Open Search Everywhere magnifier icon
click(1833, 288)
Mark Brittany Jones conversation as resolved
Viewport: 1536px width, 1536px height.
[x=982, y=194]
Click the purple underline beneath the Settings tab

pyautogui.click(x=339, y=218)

___

Please give the material again with "conversation" switched to "thread" and nothing else changed.

• EXERCISE ANSWER:
Open Search Everywhere magnifier icon
click(1833, 288)
Mark Brittany Jones thread as resolved
Viewport: 1536px width, 1536px height.
[x=982, y=194]
Click the purple underline beneath the Settings tab

pyautogui.click(x=339, y=218)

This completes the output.